Com base nessas avaliações, vem sendo possível desenvolver planos de ação coletivos, com a participação de todos os membros da comunidade escolar.
Ações coletivas
No Vera, diferentes grupos se organizam com dois grandes objetivos: formação e planejamento de ações. Coletivos como a Frente Antirracista da Organização de Famílias e o Grupo Makota Valdina, dos funcionários técnico-administrativos, promovem encontros, grupos de leitura e passeios culturais, buscando aprofundar o conhecimento sobre os temas da Lei 10.639. Para os educadores, a formação antirracista é parte da rotina, envolvendo até convidados externos, como os professores da EMEI Professora Ana Maria Poppovic, que participam de atividades na Unidade Vila Ipojuca.
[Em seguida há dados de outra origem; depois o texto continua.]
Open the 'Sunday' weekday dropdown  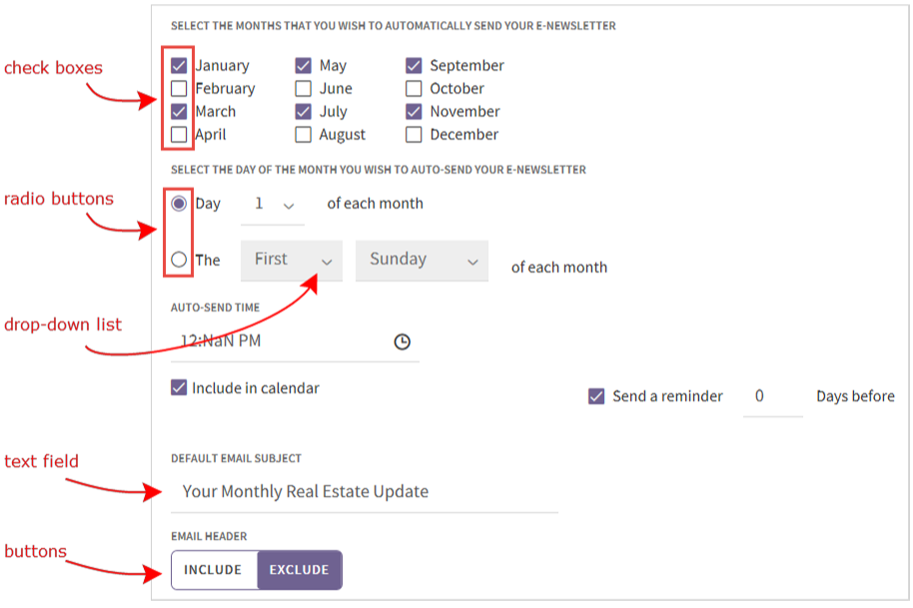coord(422,260)
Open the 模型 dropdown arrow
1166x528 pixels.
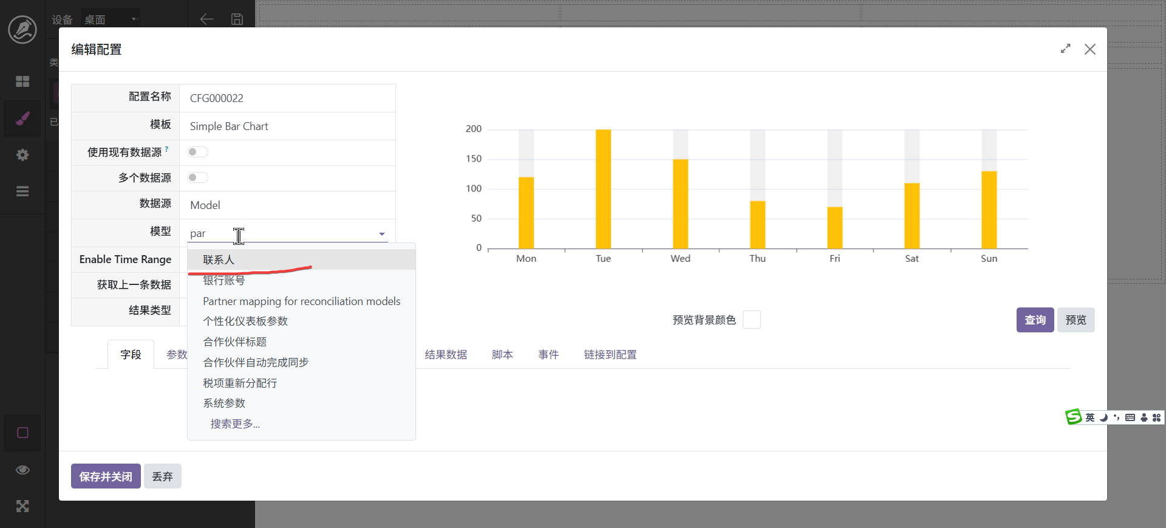click(x=382, y=234)
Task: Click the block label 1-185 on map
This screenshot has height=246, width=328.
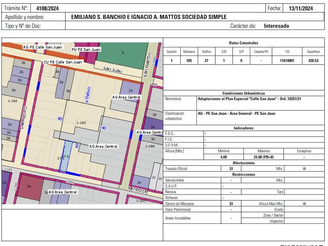Action: pyautogui.click(x=81, y=123)
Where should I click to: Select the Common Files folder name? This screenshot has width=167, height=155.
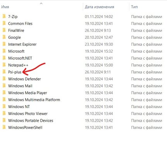point(20,24)
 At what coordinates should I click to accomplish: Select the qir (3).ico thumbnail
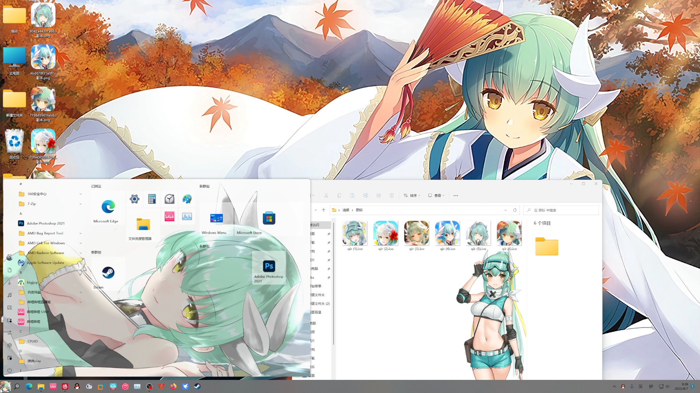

“A construção de uma sociedade antirracista levará anos”, afirma a aluna do 8º ano Luana Campello, que também participa do Grupo Guardião da Diferença e Equidade. “O fato de a escola ser antirracista não elimina o racismo, pois ele está embrenhado na sociedade.” Seguir as diretrizes das DCNs, mesmo com as recomendações presentes nos documentos, não garante o fim do racismo. “O letramento racial é permanente, contínuo. Não se esgota em ler todos os livros que a Folha indicou como clássicos da literatura antirracista, que não se esgota nas peças antirracistas que circulam, que não se esgota em ter amigos e amigas negras”, destacou Jaqueline Conceição, pedagoga, doutoranda e CEO do Coletivo Dijeje, durante encontro realizado neste ano no Vera.
É fundamental reconhecer que a reeducação das relações étnico-raciais é um processo longo, que exige esforço tanto das escolas quanto da sociedade na qual elas estão inseridas. Para enfrentar o racismo, um dos primeiros passos tomados pelo Vera foi reconhecer que era necessário deixar de silenciar sobre o tema. Desde o início do projeto antirracista, a Escola definiu a importância de identificar esses casos e nomeá-los, passo importante para pensar nas intervenções para lidar com eles.
Protocolos institucionais para enfrentar casos de racismo são ferramentas importantes nesse caminho. A Política Nacional de Equidade, Educação para as Relações Étnico-Raciais e Educação Escolar Quilombola (PNEERQ), anunciada em 2024 pelo MEC, prevê a criação de tais protocolos, mas as escolas também podem desenvolver suas próprias medidas, como no caso do Vera.
A professora Ana Lúcia defende que os protocolos considerem principalmente o foco educativo. “Não pode ser uma chave punitiva somente da expulsão”, destaca. O protocolo para atuação em casos de racismo e de discriminação racial do Vera está em constante processo de revisão colaborativa, que tem envolvido representantes dos diferentes grupos que formam a comunidade escolar. O foco é pensar em medidas com foco educativo e de reflexão, fazendo com que as crianças e adolescentes reflitam sobre a gravidade dos seus atos, o que também envolve a aplicação de sanções e reparações. Para casos graves de reincidência, há a possibilidade de transferência compulsória.
O racismo enraizado na sociedade criou estruturas e instituições racistas. Quando uma escola se torna antirracista, ela vê como seu objetivo formar pessoas que promoverão transformações em outras instituições e na sociedade como um todo. O caminho será longo, e até lá é preciso seguirmos juntos e vigilantes.